Donne la main à mon dépit : dis m’en, je t’en conjure, tout le mal possible ; fais-moi de sa personne une peinture qui me la rende méprisable.

Molière.

X.


Madame de Sévalle était à peine rentrée dans son appartement, qu’Ernest escalada gaîment l’escalier, tout fier des tendres noirceurs qu’il venait d’ébaucher avec Camille ; la solitude du salon lui fit craindre que sa sœur ne fût sortie, mais s’étant assuré du contraire, il courut frapper à sa chambre à coucher, criant et priant à travers la porte qu’on eût à lui ouvrir. On ouvrit. Il entra comme un fou, riant aux éclats, n’ayant pas l’air de s’apercevoir de l’accueil sérieux de Georgina.

— Qu’as-tu donc ? mon frère, demanda-t-elle, voyant qu’il riait toujours, et ne comprenant rien à des exclamations qui lui échappaient ; n’essayeras-tu pas de me faire partager cette bouffée joyeuse ?

— Ah ! Georgina ! que j’ai bien de quoi te remettre de ta surprise de ce matin ! Apprends l’incident le plus inattendu, le contraste le plus prononcé, le désaccord le plus absurde ! Camille… mon Dieu ! ma sœur, écoute : car toute sérieuse que te voilà, je suis sûre que tu riras plus que moi…

— Non Ernest ; je ne rirai pas d’aujourd’hui, j’ai du noir dans l’âme, je deviens superstitieuse, je crois, et ma tante affirme qu’on ne rit pas quand on a rêvé de perles.

— Ris, ma sœur, ris, par complaisance d’abord, tu en seras payée par une révélation bien divertissante. Ah ! l’original ! dit-il en s’abandonnant de nouveau à la plus bruyante gaîté. Ma foi ! j’en prends mon parti, car je ne retrouverais de ma vie une meilleure occasion de m’amuser du sort.

— Enfin, de qui parles-tu ? demanda Georgina riant malgré elle sous sa mine toute grave.

— Je te l’ai dit, de cet original, de ta bête noire que je quitte à l’instant.

— Ah !… voilà qui s’explique, répondit-elle rayonnante, tu me ramènes ma bonne humeur, Ernest ; et convenir enfin que c’est un original, te rend toute ma confiance. N’est-ce pas ? mon ami, poursuivit-elle en l’embrassant, n’est-ce pas, qu’il est tout-à-fait… ?

— Oh ! tout-à-fait, tu as bien raison ; mais ce qui va redoubler ton antipathie, c’est que… ah ! je n’y puis penser sérieusement.

— Dis donc vite ! car j’ai aussi terriblement besoin de gaîté !

— Eh bien ! cet homme que tu fuirais au bout du monde, qui t’a fait comprendre la haine, à toi, douce et timide femme, qu’une colombe prendrait pour son symbole ; maudis ta beauté, ma sœur, cet homme… t’adore.

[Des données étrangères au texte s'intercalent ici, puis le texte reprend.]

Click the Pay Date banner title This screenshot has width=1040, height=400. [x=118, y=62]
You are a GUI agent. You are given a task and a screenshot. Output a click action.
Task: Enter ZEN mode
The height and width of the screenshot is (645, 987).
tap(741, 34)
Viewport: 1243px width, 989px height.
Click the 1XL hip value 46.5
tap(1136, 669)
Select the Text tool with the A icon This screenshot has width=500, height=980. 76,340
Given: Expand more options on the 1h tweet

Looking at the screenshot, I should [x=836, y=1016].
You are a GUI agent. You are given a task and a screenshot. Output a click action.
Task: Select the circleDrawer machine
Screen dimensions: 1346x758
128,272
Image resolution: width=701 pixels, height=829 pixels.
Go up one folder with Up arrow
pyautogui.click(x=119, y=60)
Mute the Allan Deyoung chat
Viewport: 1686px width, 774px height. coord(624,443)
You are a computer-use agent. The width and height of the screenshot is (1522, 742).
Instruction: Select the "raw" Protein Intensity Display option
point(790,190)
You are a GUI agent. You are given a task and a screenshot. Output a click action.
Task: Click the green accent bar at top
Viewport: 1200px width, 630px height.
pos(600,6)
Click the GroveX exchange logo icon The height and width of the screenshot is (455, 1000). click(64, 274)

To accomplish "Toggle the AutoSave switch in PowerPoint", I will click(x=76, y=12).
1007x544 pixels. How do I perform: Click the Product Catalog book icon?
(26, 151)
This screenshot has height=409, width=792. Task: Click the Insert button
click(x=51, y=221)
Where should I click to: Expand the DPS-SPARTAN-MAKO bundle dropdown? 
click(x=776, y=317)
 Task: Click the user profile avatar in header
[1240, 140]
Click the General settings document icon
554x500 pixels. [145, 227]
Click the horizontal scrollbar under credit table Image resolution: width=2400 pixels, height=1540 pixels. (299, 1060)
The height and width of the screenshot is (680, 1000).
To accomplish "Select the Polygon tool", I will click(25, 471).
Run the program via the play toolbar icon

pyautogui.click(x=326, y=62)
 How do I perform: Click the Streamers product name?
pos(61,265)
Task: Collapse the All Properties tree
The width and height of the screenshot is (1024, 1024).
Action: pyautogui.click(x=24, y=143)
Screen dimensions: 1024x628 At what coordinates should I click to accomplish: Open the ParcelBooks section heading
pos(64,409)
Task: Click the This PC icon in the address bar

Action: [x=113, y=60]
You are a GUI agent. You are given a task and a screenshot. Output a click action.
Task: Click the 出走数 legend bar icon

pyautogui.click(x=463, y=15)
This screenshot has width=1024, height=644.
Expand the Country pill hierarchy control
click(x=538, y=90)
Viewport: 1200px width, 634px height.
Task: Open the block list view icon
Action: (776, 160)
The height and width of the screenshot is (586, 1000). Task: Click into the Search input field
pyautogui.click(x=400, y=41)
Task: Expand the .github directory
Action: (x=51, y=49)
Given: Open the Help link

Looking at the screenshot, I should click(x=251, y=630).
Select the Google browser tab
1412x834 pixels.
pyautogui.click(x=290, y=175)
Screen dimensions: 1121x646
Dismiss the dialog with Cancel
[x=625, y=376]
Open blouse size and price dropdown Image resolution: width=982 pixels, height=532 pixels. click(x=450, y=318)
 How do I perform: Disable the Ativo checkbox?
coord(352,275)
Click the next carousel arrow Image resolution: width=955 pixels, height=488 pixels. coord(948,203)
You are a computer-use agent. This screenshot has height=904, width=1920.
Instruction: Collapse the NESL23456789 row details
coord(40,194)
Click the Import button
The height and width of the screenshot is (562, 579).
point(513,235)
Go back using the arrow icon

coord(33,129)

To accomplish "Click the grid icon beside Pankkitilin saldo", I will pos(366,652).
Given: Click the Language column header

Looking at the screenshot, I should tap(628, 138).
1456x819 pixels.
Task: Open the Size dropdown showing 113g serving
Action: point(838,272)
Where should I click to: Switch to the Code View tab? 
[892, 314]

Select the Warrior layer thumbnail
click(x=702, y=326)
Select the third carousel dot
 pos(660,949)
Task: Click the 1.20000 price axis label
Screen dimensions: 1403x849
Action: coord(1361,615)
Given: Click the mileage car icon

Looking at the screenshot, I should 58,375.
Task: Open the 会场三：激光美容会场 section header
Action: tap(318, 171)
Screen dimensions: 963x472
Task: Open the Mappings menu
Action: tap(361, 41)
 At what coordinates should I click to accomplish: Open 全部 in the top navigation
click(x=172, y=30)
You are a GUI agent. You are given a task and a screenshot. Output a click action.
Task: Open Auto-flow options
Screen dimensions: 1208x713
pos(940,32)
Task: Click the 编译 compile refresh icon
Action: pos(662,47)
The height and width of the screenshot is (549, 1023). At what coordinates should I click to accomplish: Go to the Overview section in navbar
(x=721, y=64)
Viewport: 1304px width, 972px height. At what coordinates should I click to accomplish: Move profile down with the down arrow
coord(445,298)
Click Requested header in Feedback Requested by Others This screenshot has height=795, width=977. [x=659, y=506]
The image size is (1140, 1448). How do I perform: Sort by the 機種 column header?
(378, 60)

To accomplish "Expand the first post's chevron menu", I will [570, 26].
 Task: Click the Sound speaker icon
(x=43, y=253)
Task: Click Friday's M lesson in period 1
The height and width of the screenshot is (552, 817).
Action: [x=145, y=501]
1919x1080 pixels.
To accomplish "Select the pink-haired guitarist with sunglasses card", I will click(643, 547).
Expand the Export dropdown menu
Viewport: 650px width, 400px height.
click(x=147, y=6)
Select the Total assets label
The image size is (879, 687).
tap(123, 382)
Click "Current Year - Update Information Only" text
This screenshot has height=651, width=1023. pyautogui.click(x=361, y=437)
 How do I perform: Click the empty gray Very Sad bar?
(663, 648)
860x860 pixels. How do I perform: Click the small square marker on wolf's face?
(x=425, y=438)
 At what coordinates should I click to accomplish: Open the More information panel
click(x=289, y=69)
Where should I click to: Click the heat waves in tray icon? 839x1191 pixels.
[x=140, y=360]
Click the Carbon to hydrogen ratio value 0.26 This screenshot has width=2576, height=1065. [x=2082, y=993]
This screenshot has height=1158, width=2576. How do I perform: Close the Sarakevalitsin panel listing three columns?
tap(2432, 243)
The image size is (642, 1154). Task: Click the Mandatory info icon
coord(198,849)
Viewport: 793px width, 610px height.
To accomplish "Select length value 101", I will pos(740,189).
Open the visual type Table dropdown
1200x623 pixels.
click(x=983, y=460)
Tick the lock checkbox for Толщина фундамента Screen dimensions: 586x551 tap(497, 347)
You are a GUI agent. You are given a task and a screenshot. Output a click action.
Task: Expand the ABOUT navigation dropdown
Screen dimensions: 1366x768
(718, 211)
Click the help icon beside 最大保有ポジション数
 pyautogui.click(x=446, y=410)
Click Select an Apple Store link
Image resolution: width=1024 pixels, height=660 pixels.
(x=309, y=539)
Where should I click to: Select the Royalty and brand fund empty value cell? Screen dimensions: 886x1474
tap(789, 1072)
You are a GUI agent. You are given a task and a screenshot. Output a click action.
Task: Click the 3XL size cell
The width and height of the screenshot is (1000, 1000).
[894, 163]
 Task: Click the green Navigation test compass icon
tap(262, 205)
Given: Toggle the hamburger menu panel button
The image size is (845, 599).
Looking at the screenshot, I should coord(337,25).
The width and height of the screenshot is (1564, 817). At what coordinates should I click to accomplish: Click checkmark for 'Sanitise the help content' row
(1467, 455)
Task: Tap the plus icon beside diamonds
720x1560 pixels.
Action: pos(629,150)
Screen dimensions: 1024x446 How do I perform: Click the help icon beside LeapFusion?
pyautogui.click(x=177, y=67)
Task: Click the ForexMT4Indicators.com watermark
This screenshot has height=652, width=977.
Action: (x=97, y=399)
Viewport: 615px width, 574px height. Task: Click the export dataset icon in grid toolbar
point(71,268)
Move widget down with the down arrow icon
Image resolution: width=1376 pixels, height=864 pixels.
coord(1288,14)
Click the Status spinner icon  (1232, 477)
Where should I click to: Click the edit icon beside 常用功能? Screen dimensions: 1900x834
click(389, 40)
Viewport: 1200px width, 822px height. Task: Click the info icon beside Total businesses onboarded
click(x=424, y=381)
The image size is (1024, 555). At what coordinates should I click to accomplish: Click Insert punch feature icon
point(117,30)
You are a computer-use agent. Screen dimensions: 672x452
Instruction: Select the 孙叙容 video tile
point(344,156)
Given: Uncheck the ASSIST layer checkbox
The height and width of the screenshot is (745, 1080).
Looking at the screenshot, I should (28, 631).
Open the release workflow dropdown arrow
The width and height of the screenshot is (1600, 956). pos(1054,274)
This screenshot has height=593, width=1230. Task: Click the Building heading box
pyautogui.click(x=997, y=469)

— Il m’adore ! s’écria Georgina en se reculant : allons donc ! tu ris.

— Comment ! si je ris, je te le demande ! cette bizarrerie de l’amour me paraît à-la-fois si choquante et si bouffonne, que tout mon ami qu’il est, je ne peux m’en retenir. Quelle finesse de cœur, dis donc ? n’admires-tu pas avec quelle sagacité il a choisi l’objet de la passion la plus rêveuse, la plus profonde, d’un délire ineffable ! oh ! tu peux t’en réjouir à plein cœur, Georgina, c’est exactement ainsi qu’il s’exprimait avec moi tout-à-l’heure, enhardi par la nuit noire qui nous enveloppait tous deux ; et j’ai eu mille peines à m’empêcher de lui rire au nez.

— En effet, c’est inattendu.

— Réjouissant, ma sœur ; ce défaut de tact, vois-tu, ce heurté dans l’instinct d’un jeune homme que j’ai cru spirituel et fin, accoutumé aux bontés des femmes, me paraît digne de ce qui lui arrive, et de la confusion où je l’ai plongé ; car tu penses bien que le désir de t’en débarrasser tout d’un coup ne m’a pas permis de lui cacher ses succès auprès de toi.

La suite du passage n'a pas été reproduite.